(Records from a data source)
+ + + + +
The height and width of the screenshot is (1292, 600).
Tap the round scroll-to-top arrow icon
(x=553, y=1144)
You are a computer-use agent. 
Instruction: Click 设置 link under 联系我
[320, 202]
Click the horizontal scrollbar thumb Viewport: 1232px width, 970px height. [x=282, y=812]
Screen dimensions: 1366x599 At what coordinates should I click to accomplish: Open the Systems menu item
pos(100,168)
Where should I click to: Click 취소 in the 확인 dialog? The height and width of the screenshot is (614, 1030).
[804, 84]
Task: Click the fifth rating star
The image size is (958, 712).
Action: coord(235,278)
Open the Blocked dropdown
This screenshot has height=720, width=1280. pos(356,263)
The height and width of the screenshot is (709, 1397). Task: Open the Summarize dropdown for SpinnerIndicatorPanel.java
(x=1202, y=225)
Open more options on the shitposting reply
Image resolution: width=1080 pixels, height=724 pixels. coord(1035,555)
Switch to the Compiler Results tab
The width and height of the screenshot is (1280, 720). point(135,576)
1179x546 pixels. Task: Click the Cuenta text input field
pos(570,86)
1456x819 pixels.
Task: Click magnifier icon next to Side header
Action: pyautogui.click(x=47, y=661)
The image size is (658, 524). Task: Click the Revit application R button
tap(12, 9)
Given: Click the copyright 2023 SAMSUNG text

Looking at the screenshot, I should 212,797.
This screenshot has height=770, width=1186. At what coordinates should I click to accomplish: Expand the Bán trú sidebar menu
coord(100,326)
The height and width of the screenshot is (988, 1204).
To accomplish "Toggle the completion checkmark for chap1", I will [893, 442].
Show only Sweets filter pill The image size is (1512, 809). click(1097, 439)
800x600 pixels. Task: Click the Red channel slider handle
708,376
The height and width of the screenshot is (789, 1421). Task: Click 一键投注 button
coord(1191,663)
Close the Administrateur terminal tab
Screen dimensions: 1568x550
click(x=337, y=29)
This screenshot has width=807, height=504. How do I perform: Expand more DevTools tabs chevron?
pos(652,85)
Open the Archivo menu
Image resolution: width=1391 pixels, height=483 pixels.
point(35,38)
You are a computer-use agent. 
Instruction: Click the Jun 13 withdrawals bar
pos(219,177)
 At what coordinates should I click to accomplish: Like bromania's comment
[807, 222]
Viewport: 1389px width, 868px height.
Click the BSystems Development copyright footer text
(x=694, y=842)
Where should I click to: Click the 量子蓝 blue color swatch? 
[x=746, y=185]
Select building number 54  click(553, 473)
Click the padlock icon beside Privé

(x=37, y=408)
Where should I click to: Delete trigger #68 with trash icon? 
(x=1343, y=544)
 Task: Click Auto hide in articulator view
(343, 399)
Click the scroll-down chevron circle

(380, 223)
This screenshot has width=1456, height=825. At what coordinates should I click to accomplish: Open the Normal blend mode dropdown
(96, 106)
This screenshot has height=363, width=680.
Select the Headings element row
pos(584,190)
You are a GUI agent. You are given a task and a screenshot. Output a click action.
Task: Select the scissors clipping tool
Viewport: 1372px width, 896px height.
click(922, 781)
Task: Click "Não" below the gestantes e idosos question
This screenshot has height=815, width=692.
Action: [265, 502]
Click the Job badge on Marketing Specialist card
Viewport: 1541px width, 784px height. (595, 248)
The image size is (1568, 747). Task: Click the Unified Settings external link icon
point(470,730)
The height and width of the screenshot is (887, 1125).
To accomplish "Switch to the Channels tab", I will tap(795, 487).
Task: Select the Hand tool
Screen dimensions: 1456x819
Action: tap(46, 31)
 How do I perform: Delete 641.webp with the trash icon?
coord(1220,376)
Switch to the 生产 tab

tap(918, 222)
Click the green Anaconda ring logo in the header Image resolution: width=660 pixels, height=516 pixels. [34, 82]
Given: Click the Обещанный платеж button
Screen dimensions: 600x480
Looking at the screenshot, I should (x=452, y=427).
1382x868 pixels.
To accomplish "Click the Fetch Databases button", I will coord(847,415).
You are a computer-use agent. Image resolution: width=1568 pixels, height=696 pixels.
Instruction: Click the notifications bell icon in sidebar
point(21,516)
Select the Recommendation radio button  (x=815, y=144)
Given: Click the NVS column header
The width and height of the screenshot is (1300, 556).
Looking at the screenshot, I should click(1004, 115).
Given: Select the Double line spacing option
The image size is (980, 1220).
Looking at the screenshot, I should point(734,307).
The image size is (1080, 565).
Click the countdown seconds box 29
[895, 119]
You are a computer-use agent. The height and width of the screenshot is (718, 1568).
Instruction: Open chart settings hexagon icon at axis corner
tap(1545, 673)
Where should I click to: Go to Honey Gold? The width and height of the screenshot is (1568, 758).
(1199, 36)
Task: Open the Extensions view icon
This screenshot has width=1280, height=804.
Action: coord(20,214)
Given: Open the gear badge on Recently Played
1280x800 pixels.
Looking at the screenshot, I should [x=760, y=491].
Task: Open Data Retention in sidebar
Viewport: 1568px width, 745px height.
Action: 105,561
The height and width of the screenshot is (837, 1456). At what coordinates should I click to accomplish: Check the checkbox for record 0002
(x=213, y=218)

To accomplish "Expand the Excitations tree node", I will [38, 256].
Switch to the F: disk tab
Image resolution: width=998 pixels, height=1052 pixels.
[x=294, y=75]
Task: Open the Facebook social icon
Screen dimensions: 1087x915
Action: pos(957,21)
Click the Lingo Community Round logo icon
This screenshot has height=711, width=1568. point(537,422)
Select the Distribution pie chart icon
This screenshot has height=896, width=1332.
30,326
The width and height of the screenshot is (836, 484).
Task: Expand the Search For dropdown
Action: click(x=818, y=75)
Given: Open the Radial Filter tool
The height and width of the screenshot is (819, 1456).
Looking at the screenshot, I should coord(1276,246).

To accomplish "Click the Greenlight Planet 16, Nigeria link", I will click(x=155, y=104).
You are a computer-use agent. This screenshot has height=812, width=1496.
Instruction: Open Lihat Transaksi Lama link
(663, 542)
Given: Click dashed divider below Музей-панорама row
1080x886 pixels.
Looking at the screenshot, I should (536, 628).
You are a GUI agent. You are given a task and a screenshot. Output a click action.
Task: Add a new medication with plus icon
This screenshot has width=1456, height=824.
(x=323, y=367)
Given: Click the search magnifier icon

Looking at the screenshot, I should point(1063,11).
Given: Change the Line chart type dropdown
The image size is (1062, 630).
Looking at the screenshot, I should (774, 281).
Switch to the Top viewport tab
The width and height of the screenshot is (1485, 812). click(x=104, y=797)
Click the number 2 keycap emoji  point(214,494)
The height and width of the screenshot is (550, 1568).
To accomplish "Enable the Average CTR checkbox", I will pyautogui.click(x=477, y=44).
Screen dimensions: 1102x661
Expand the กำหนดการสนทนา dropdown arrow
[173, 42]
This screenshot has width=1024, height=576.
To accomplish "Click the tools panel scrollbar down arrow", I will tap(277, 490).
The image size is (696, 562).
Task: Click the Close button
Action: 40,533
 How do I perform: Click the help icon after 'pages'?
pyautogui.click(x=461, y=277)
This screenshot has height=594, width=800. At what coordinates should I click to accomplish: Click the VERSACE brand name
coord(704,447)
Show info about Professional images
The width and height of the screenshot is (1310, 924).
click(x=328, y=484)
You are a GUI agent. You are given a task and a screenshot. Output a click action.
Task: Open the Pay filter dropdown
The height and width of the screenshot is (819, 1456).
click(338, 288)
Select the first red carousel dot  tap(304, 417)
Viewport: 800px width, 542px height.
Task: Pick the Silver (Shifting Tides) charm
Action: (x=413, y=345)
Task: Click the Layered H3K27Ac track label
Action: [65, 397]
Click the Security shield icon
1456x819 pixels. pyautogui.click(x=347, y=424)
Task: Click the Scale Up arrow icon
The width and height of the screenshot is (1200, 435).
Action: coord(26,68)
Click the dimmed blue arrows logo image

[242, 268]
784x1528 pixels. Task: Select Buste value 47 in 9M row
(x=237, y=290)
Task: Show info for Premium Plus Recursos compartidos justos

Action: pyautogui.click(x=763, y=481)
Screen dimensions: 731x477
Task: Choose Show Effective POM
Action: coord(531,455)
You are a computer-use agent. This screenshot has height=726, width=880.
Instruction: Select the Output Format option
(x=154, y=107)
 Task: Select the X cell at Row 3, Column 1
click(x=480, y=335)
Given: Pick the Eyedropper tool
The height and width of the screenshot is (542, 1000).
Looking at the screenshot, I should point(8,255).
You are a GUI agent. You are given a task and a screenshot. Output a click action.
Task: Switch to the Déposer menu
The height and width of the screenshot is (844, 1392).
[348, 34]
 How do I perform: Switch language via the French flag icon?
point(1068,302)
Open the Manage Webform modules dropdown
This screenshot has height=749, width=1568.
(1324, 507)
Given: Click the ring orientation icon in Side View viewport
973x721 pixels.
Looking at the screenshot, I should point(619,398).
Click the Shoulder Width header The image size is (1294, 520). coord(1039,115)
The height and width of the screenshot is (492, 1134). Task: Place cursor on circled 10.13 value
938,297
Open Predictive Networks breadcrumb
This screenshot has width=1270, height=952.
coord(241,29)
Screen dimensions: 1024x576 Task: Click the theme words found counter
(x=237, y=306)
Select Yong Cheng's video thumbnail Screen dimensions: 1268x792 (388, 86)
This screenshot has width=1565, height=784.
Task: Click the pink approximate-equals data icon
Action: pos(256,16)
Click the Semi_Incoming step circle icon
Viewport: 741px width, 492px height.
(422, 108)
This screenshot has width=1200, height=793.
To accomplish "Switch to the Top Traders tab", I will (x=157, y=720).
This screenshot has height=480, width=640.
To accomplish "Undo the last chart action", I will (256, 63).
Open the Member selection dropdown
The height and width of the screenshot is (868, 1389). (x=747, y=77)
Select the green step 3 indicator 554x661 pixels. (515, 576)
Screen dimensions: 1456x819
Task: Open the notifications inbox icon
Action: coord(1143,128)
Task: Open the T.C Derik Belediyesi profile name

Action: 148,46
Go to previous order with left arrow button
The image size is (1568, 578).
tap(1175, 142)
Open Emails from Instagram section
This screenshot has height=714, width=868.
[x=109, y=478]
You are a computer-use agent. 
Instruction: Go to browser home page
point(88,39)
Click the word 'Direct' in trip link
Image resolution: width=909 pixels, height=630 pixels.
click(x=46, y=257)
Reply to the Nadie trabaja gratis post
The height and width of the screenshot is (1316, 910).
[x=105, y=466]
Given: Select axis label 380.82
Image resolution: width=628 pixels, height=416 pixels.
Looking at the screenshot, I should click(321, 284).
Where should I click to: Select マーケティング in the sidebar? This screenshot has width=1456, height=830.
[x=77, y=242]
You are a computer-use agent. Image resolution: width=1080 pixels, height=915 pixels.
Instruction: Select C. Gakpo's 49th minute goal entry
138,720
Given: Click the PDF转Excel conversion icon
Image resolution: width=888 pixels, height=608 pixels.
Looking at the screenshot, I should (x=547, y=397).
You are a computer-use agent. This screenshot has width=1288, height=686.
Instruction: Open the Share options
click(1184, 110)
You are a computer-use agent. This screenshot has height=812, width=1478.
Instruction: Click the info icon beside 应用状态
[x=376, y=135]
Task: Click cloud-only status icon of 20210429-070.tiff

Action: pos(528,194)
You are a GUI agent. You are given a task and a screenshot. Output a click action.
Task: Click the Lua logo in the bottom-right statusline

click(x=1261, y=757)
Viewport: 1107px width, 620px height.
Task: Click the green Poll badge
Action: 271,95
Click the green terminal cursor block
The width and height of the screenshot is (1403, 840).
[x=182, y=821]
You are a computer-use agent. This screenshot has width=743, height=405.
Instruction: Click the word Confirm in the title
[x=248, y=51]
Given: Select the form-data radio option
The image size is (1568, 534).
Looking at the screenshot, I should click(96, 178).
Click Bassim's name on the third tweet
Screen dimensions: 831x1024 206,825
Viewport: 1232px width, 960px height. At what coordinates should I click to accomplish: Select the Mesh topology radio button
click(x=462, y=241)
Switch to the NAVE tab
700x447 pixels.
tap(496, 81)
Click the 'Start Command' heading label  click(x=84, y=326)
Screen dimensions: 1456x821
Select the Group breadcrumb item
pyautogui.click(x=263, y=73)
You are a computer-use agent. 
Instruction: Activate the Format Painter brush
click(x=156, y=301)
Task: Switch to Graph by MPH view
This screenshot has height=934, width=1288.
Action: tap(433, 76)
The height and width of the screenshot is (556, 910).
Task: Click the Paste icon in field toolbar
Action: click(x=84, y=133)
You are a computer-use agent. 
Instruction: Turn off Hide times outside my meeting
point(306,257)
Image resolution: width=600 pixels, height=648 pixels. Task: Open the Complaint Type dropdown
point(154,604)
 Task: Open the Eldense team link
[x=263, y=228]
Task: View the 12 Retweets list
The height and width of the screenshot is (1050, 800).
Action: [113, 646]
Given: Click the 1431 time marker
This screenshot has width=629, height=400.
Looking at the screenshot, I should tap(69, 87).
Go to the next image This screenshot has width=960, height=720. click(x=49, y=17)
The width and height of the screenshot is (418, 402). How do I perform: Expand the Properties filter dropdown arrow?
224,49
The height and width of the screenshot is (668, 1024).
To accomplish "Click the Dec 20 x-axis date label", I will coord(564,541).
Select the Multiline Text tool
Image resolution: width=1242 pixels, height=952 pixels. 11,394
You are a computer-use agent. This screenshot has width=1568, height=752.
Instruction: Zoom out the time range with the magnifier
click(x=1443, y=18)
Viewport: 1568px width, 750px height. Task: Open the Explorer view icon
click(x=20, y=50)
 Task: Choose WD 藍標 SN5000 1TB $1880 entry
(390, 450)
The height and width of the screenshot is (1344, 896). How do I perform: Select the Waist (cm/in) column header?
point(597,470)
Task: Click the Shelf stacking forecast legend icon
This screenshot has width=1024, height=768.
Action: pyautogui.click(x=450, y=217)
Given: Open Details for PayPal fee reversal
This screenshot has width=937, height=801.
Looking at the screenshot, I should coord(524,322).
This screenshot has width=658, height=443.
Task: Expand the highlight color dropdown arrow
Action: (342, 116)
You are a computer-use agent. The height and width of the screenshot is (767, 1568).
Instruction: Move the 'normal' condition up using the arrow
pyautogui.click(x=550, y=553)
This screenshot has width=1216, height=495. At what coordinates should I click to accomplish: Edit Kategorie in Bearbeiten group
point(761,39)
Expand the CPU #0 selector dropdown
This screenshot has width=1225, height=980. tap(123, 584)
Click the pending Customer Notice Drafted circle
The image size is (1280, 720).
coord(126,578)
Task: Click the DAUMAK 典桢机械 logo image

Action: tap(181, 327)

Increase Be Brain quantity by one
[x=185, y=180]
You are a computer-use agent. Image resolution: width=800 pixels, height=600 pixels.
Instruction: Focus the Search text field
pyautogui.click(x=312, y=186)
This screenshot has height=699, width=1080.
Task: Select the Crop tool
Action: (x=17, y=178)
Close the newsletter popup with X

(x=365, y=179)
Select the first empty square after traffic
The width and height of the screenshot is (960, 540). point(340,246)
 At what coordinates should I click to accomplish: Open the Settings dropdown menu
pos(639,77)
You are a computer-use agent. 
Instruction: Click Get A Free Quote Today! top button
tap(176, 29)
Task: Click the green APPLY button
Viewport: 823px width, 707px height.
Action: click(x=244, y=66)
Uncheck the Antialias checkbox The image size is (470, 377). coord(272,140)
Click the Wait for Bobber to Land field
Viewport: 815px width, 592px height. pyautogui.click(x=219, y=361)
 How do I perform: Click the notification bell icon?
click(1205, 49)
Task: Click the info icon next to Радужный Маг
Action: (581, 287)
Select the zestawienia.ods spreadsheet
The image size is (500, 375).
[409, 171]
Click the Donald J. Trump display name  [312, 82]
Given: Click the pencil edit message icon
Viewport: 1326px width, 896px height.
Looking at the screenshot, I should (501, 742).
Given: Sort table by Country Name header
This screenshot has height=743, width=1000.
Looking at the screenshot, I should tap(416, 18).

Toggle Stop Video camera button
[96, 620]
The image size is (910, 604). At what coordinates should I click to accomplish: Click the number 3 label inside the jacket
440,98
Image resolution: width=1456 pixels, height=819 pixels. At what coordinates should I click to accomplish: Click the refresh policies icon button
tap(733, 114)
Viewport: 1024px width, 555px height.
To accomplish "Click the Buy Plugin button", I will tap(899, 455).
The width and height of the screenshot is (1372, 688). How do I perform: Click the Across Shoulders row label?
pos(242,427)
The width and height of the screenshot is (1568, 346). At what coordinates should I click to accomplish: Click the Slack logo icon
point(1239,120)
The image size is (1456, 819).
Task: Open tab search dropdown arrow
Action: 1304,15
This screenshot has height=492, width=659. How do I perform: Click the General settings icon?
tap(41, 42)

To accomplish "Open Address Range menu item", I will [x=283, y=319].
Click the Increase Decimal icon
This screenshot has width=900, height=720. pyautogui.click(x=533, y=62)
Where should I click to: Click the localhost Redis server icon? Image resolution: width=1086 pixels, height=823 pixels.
+ + + + +
**Task details**: Find every line in the records above that contains the string "more", and copy each of those lines. Treat uppercase and lowercase as different.

**Completed exercise**:
Open more options on the shitposting reply
This screenshot has width=807, height=504. How do I perform: Expand more DevTools tabs chevron?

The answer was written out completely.